» RECORDS FOR THIS TASK

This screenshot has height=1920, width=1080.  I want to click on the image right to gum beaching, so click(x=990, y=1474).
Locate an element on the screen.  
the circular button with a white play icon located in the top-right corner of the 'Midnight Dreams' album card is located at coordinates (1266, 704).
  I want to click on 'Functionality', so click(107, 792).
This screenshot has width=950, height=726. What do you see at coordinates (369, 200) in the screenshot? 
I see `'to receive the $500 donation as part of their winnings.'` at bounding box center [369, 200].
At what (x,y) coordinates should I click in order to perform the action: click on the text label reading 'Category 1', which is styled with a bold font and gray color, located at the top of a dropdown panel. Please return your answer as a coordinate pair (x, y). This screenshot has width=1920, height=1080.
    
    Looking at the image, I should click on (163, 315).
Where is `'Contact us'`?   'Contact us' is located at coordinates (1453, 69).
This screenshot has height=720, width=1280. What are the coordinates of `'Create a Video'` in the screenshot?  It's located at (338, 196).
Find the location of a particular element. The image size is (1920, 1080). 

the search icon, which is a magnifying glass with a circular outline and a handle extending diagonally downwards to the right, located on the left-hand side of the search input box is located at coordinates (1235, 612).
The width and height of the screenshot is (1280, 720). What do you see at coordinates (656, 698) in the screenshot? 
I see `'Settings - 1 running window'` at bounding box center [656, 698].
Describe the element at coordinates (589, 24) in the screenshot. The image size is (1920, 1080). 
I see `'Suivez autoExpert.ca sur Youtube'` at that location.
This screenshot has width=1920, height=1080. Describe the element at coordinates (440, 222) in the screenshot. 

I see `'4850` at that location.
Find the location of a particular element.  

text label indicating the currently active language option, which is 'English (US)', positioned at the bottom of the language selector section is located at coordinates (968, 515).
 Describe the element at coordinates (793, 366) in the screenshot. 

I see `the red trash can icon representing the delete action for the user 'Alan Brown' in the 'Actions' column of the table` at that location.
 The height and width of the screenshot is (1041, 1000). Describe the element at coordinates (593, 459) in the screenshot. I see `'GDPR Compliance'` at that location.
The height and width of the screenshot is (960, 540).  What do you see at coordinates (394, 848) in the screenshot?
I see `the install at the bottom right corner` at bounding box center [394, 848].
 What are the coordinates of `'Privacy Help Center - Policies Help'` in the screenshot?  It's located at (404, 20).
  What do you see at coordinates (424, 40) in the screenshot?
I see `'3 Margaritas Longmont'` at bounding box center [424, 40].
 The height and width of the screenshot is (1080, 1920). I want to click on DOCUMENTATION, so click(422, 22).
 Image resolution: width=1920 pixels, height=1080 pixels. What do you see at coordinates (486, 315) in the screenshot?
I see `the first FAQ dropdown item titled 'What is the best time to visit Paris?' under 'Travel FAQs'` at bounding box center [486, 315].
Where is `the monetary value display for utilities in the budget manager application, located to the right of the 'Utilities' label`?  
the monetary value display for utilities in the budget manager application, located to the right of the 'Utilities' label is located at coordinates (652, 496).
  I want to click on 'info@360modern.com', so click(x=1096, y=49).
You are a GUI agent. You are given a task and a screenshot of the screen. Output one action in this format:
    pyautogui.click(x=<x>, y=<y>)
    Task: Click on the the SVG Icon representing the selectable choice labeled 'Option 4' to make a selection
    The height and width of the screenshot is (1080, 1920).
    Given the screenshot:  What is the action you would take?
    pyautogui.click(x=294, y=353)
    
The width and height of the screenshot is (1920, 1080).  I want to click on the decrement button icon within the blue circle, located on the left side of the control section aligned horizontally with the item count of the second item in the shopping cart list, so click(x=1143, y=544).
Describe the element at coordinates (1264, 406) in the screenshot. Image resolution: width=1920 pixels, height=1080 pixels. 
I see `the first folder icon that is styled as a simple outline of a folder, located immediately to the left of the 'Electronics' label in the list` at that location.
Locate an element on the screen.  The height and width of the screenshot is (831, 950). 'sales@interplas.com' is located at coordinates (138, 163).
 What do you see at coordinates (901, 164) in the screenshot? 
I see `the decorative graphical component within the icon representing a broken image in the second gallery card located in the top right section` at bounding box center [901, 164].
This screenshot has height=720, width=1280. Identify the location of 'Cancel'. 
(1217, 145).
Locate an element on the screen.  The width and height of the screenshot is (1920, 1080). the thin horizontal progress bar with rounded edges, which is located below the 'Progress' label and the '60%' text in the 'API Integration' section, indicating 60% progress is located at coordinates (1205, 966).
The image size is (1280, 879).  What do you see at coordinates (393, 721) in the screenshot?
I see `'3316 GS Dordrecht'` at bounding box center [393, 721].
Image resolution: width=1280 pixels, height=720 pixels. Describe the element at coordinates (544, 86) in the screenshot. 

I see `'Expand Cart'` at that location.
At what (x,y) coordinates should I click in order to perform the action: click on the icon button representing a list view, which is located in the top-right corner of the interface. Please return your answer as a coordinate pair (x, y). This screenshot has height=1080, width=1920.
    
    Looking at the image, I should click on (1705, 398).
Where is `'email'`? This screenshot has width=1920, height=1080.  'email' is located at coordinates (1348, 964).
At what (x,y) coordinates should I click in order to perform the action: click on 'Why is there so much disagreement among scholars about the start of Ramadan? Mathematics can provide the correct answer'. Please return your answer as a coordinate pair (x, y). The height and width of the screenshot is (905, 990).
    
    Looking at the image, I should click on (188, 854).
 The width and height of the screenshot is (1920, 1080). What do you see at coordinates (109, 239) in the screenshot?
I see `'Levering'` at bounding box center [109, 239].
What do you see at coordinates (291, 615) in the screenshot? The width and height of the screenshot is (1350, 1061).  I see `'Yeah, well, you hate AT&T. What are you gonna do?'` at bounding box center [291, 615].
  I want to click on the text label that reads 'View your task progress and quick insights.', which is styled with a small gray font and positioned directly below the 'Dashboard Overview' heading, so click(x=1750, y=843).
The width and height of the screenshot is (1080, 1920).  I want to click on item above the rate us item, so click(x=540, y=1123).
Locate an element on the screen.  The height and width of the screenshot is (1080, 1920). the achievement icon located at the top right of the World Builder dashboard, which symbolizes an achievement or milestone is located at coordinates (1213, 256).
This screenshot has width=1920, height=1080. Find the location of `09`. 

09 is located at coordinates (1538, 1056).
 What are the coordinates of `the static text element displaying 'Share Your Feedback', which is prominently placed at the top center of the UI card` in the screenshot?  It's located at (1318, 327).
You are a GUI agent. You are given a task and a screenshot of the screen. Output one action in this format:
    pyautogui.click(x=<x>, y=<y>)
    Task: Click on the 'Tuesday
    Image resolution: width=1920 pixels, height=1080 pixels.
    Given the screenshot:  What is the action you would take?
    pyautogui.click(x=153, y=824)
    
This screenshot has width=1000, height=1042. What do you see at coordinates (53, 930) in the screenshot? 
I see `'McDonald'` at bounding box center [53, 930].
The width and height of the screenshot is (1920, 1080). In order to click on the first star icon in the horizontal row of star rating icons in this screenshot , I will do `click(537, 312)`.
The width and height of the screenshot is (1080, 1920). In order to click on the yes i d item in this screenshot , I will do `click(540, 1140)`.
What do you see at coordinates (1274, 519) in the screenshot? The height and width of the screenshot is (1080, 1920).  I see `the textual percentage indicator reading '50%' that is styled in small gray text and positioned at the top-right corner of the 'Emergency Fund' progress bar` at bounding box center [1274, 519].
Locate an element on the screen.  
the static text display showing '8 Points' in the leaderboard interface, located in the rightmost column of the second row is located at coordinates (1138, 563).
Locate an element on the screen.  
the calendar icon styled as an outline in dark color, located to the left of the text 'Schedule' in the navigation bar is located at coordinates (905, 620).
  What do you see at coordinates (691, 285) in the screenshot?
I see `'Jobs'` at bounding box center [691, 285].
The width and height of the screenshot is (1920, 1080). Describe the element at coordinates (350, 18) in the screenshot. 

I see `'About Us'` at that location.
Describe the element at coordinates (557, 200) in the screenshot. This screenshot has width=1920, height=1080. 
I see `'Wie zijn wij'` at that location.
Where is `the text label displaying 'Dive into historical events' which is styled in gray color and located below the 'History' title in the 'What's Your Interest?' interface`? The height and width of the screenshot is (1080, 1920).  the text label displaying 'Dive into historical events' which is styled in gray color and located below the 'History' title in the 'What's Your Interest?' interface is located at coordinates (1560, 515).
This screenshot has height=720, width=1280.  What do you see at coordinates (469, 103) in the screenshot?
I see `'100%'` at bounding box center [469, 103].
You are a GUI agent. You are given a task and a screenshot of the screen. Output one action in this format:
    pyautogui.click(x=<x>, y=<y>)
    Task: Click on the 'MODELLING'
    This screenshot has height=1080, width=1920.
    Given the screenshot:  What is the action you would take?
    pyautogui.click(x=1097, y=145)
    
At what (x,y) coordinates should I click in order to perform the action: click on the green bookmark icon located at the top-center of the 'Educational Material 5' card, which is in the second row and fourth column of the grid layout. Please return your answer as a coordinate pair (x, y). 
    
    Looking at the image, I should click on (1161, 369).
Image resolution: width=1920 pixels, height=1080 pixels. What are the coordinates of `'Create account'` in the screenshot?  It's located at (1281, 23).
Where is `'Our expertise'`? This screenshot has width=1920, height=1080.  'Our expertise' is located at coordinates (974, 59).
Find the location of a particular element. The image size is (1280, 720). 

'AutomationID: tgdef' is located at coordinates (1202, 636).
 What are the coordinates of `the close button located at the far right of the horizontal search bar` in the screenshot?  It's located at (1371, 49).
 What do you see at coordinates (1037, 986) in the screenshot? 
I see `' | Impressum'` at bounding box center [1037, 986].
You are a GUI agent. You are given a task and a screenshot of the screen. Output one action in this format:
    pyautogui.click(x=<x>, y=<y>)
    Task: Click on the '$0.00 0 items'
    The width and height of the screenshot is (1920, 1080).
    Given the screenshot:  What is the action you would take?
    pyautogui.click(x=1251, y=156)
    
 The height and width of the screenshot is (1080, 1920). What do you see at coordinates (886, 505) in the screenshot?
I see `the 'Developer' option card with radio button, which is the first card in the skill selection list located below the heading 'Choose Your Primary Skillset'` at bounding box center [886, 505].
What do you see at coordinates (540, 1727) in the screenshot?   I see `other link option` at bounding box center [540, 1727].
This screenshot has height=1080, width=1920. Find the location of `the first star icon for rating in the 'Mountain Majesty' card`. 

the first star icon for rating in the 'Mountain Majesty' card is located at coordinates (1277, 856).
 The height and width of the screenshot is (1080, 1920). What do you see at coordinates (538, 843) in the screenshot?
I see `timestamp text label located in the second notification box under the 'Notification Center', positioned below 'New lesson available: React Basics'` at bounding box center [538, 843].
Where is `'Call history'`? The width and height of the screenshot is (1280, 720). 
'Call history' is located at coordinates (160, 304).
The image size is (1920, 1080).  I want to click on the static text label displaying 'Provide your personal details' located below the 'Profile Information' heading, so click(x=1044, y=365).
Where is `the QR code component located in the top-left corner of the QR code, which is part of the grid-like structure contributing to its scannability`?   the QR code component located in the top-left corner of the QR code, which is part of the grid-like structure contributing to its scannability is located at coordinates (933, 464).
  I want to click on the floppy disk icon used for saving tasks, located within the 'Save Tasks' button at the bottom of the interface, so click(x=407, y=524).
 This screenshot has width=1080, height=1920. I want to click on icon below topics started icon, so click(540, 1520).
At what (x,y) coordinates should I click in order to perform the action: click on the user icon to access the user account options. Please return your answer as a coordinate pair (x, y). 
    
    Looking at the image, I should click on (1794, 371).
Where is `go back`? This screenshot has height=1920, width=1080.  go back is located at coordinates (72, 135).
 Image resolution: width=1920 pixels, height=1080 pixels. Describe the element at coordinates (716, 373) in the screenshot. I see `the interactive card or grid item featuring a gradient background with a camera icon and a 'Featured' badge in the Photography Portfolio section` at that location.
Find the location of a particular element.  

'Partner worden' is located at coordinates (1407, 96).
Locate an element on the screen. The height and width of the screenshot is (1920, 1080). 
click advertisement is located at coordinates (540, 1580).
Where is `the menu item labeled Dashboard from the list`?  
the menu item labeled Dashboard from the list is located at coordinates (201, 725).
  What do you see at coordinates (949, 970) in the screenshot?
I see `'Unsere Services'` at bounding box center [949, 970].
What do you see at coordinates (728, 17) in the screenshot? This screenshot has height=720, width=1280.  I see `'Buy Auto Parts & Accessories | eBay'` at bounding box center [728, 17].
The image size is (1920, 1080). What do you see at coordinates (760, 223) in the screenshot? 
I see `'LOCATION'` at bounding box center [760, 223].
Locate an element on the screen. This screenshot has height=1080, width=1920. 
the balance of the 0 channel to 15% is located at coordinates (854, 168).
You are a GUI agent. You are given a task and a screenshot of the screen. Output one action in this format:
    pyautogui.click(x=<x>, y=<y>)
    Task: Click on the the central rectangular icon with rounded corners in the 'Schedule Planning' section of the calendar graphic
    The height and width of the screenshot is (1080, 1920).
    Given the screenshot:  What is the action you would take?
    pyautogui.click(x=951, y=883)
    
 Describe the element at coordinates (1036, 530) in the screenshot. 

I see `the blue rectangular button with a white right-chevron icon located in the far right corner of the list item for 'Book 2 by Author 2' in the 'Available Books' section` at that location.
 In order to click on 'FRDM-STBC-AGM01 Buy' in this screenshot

» SHORT TASK
Rewrite the listing from its start through the line containing "I want to click on 'Functionality', so", changing "element" to "item" and leaving everything else untouched.

» COMPLETE ANSWER
This screenshot has height=1920, width=1080.  I want to click on the image right to gum beaching, so click(x=990, y=1474).
Locate an item on the screen.  
the circular button with a white play icon located in the top-right corner of the 'Midnight Dreams' album card is located at coordinates (1266, 704).
  I want to click on 'Functionality', so click(107, 792).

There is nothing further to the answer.